[Data excerpts]

=== Begin Enclosure ===

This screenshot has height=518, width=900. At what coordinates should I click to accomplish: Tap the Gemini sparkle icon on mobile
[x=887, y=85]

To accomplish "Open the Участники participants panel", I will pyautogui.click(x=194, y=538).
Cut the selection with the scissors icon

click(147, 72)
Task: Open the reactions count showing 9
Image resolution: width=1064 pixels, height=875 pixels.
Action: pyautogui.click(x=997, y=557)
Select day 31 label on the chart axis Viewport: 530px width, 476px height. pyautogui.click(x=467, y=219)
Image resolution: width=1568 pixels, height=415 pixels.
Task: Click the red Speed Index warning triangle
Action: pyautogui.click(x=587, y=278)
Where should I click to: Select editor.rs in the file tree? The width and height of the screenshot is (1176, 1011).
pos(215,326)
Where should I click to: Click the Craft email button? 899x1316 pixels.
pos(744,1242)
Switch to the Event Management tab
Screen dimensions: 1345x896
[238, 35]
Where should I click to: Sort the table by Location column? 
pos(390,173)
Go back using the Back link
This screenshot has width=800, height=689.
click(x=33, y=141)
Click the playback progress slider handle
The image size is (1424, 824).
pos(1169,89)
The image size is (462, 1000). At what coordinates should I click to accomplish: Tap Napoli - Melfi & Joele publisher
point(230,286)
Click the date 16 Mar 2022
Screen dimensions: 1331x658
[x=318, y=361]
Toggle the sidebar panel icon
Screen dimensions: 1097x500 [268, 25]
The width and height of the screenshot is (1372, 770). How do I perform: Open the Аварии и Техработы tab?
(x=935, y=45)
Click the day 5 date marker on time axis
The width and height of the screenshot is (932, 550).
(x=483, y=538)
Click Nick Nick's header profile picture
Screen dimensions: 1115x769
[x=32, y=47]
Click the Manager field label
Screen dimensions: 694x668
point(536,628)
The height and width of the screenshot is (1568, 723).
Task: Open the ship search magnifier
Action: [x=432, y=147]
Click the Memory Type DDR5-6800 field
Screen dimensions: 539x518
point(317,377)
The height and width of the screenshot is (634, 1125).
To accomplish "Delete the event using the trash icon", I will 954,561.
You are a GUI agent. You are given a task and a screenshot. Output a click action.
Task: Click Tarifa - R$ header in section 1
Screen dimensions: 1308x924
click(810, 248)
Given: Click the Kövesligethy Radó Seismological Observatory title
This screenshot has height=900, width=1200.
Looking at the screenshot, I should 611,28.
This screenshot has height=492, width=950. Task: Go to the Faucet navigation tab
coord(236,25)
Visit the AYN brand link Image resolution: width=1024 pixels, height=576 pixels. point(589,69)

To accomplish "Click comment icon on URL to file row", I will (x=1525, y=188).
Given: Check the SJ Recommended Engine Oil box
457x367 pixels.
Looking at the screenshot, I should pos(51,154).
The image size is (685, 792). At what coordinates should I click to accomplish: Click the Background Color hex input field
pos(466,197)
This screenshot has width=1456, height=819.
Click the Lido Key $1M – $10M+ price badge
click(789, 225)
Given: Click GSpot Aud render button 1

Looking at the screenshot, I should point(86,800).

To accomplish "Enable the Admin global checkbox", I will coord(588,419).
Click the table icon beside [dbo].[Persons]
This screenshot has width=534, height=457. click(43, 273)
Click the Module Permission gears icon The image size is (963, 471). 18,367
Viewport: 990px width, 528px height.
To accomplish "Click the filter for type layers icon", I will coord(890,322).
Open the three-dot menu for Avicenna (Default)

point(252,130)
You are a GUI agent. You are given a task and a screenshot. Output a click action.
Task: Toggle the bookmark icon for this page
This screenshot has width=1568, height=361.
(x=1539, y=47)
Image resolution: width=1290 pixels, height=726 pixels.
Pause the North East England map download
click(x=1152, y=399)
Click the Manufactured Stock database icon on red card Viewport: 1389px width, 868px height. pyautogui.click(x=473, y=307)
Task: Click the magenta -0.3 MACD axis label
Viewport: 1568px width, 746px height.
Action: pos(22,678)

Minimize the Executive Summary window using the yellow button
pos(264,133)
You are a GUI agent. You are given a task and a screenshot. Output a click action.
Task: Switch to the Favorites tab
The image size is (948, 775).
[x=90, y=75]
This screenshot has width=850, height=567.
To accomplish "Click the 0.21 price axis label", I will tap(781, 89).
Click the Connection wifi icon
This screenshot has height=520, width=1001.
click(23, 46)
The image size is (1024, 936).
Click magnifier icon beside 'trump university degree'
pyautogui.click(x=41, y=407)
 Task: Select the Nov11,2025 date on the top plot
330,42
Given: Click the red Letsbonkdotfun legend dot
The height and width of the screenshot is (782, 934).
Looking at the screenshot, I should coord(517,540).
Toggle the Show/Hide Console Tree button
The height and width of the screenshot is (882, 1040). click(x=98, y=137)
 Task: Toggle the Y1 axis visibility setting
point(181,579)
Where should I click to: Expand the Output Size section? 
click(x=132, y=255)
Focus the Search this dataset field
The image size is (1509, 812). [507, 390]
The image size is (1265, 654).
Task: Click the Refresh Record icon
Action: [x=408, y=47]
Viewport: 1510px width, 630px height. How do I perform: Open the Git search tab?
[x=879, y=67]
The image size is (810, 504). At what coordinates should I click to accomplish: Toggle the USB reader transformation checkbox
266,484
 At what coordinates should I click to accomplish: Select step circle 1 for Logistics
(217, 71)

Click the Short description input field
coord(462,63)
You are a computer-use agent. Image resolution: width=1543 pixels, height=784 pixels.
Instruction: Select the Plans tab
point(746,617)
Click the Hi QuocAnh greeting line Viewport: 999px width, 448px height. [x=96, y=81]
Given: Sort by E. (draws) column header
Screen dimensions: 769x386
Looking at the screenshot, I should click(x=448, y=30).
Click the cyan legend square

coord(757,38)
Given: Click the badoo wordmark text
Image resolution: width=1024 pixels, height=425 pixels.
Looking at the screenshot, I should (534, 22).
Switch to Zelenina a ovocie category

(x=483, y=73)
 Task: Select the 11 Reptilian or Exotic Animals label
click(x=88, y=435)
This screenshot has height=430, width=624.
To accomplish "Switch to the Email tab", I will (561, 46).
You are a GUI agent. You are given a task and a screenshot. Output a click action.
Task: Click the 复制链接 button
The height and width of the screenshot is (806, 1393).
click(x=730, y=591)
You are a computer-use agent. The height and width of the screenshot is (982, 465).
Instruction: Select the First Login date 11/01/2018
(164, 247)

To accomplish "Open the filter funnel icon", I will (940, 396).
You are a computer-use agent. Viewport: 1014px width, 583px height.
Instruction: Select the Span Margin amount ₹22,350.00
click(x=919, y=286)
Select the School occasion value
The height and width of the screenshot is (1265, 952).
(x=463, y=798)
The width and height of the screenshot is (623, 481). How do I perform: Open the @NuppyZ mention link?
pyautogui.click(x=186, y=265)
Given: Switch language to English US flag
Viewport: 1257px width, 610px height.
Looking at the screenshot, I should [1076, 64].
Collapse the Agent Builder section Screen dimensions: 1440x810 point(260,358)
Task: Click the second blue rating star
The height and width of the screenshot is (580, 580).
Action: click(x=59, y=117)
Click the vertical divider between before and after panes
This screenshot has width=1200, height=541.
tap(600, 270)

=== End Enclosure ===

TASK TO CARRY OUT: Say the number of lines above that include "filter", and only that.

TASK RESPONSE: 2